Données extraites:
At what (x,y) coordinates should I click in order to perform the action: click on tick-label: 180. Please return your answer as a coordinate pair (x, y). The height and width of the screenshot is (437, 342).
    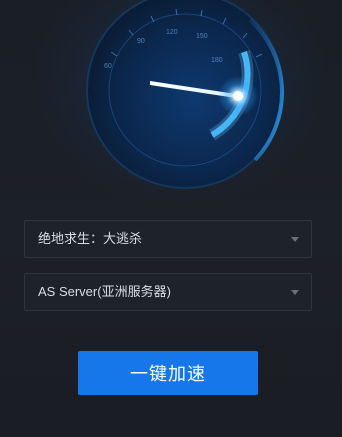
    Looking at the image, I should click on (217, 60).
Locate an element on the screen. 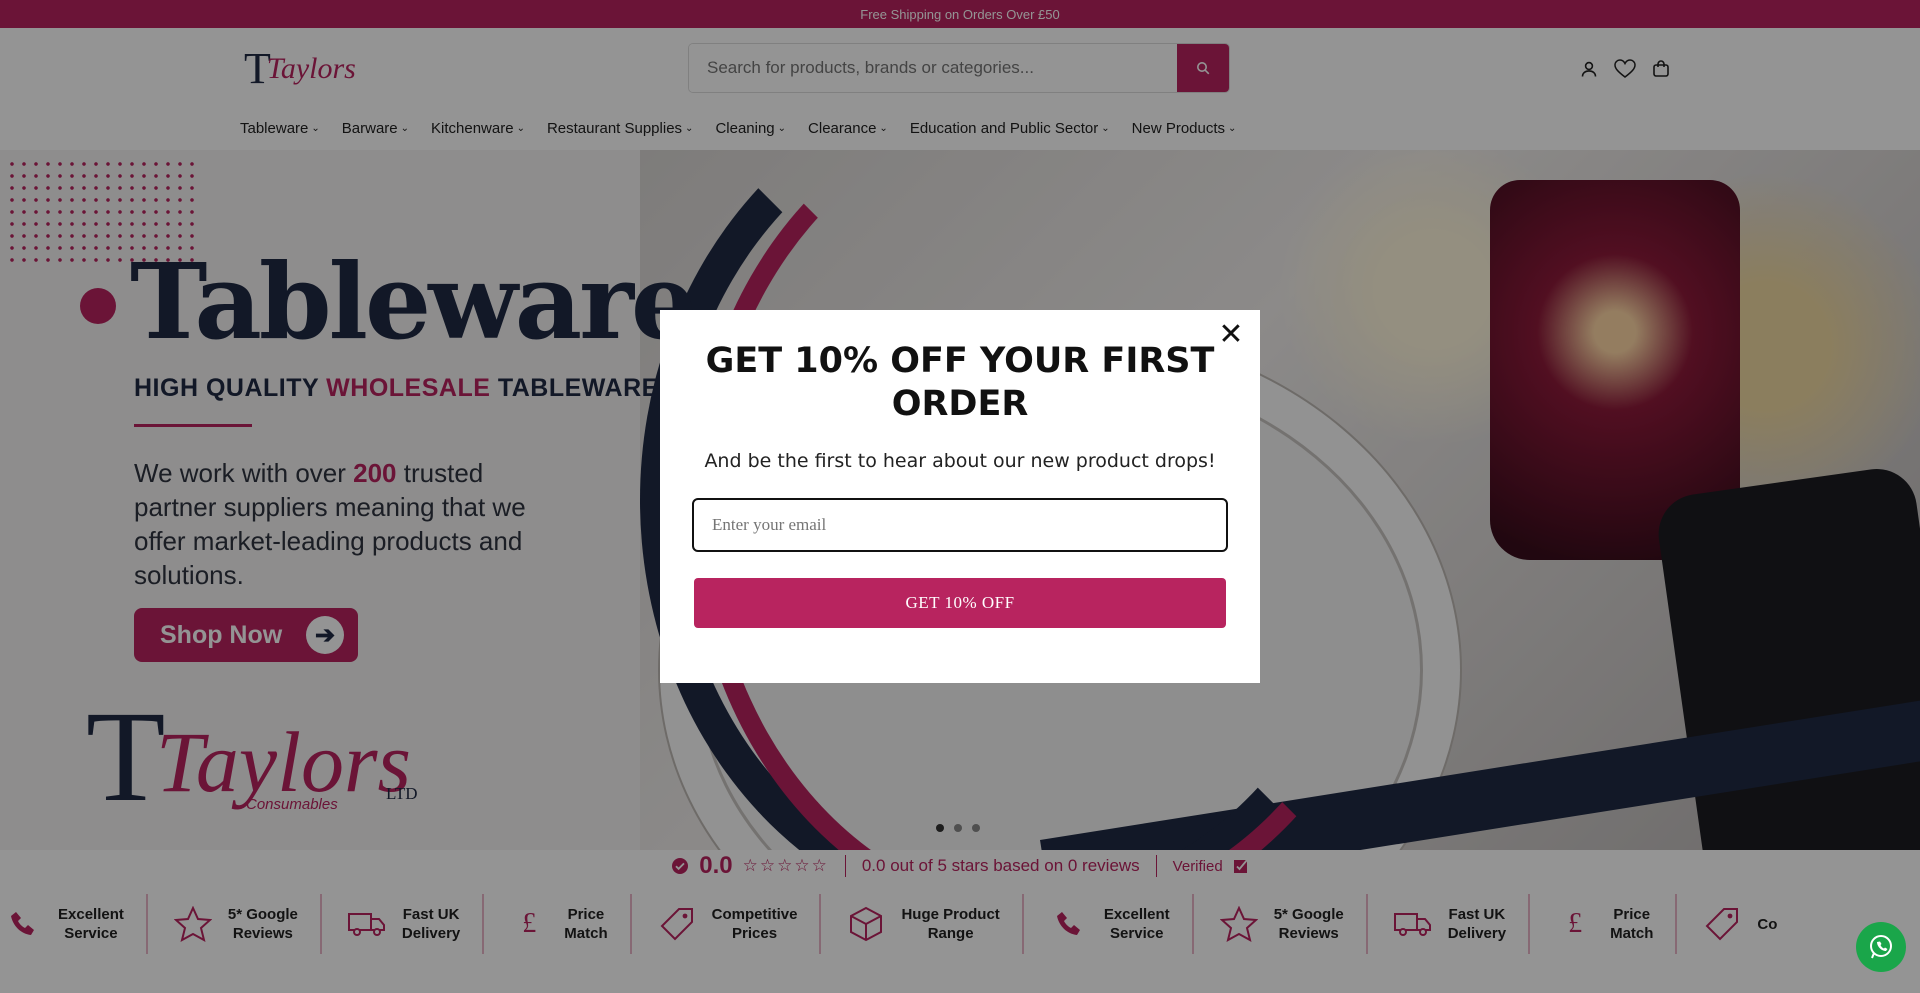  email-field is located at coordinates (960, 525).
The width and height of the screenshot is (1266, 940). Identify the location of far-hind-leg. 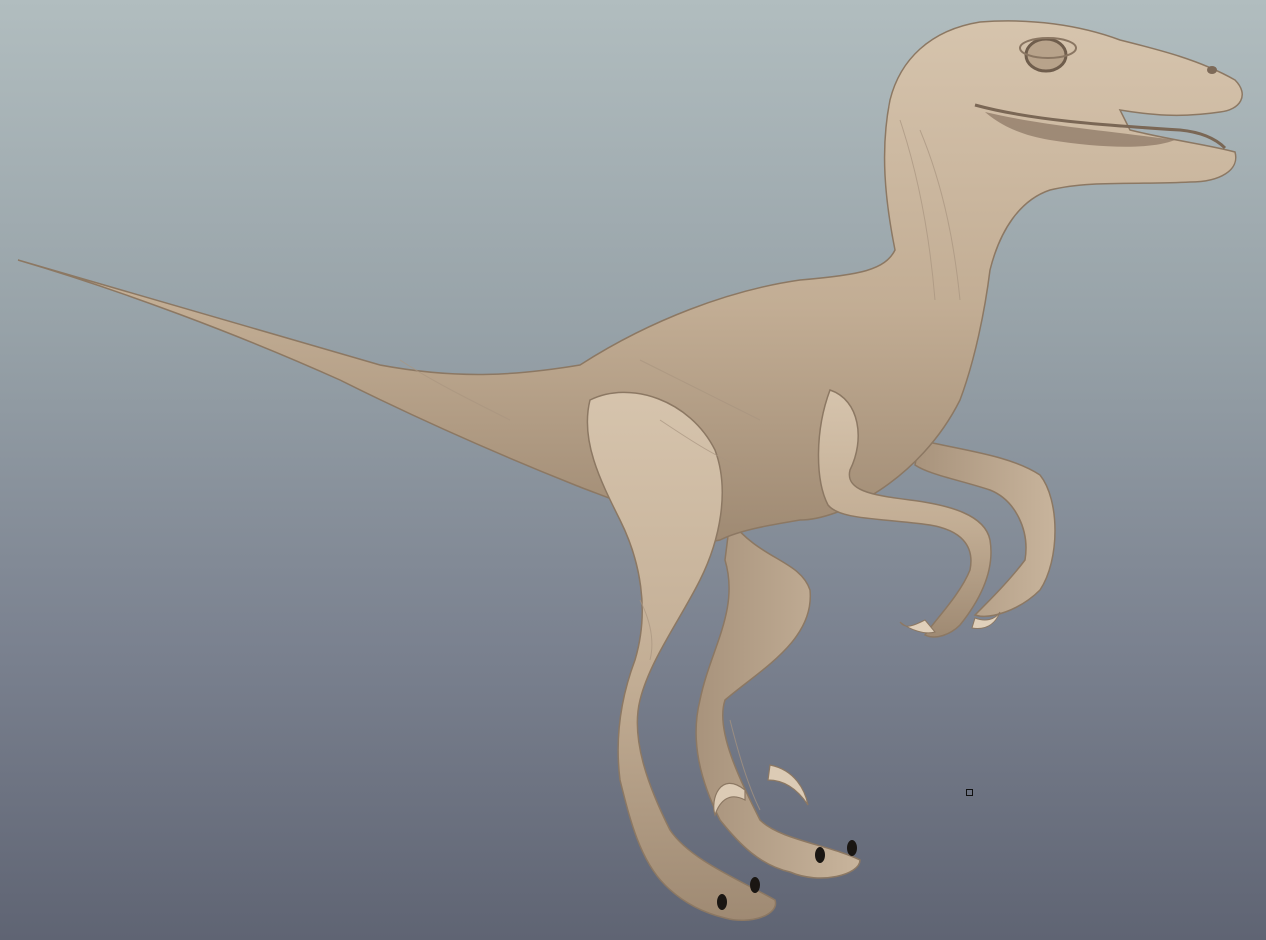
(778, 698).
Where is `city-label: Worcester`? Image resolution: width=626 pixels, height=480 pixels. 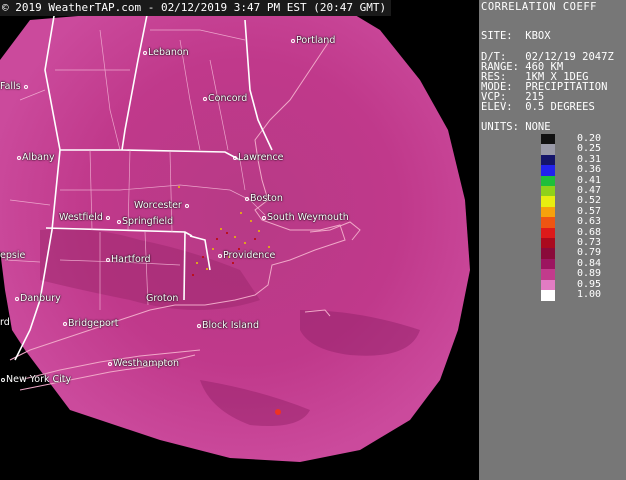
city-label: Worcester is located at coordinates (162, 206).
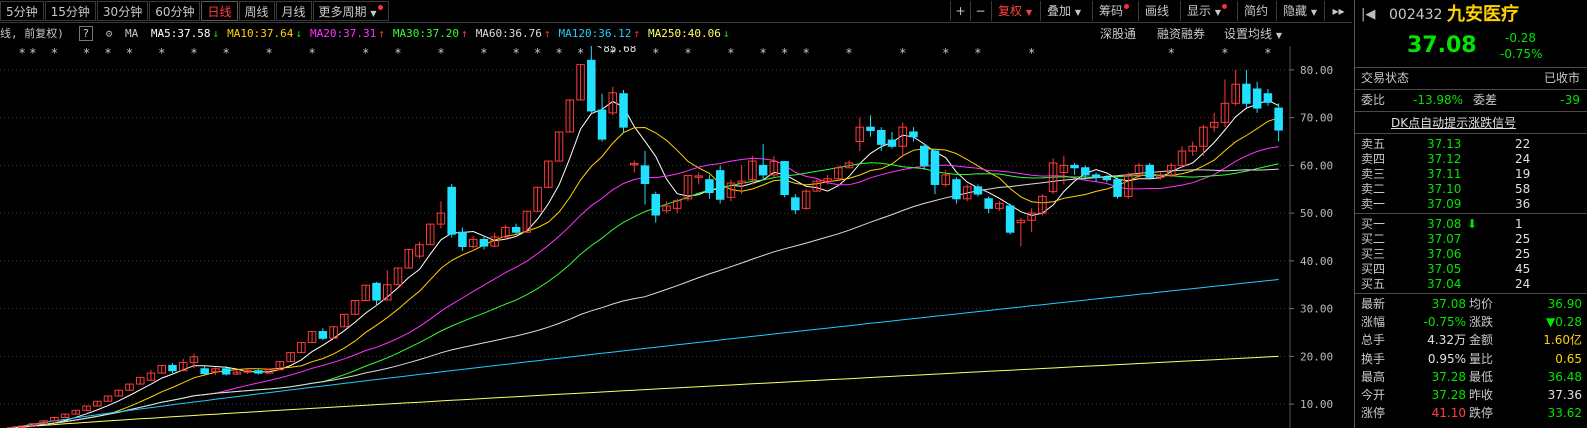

--

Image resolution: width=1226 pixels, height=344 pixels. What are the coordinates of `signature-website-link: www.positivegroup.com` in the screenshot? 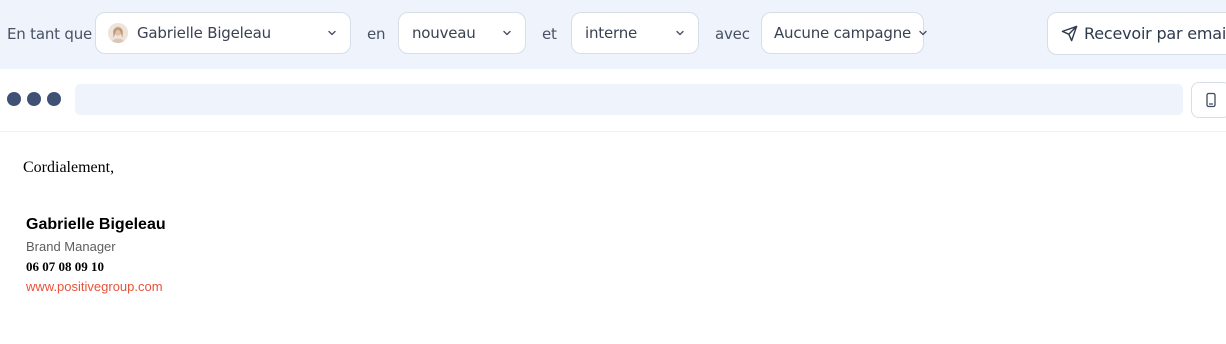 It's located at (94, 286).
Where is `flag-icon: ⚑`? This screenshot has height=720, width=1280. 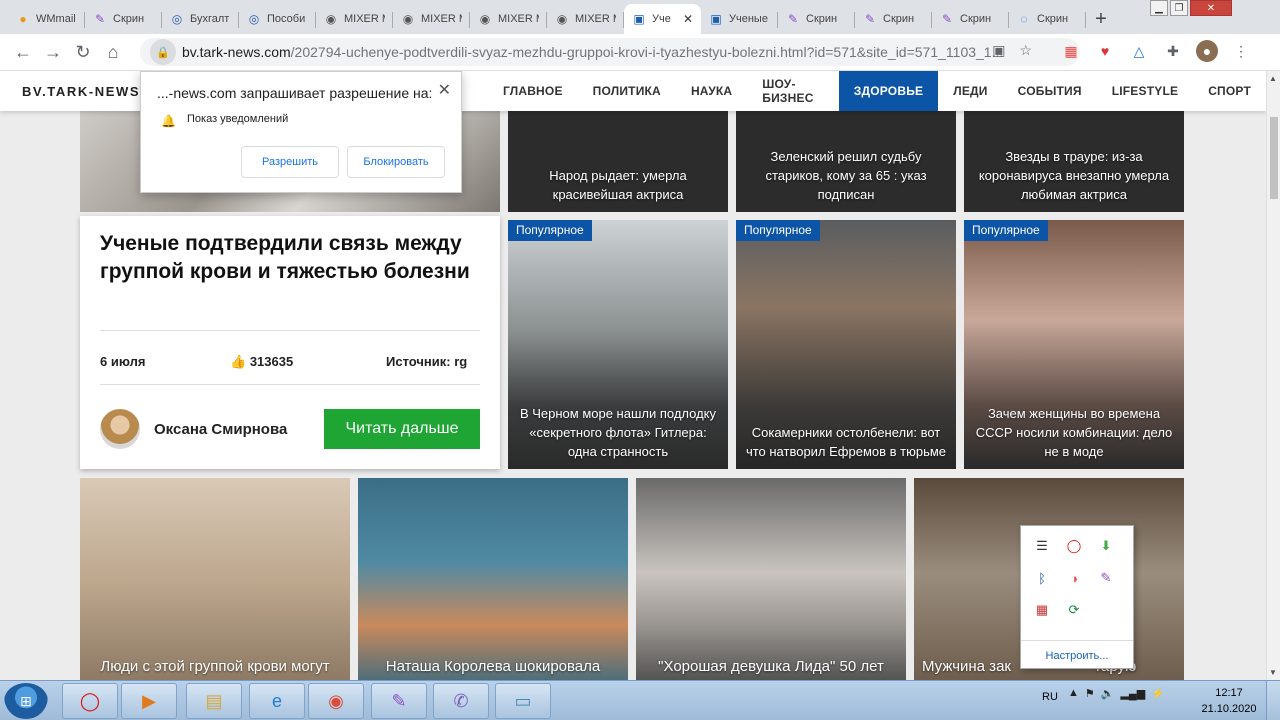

* * *

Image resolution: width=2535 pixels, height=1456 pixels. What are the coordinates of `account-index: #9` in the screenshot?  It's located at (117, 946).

Consigne:
Modifiez les données en commençant à la ligne qui contient « pixels, height=480 pixels. » et en vous arrêtant après celle qui contient « city-label: Worcester is » : remplacez « Image resolution » par « Screen resolution » sans rien changer d'autre. Recopiez uniquement ces lignes, sans les images.

Corrigé:
Where is `city-label: Worcester`? Screen resolution: width=626 pixels, height=480 pixels. 
city-label: Worcester is located at coordinates (162, 206).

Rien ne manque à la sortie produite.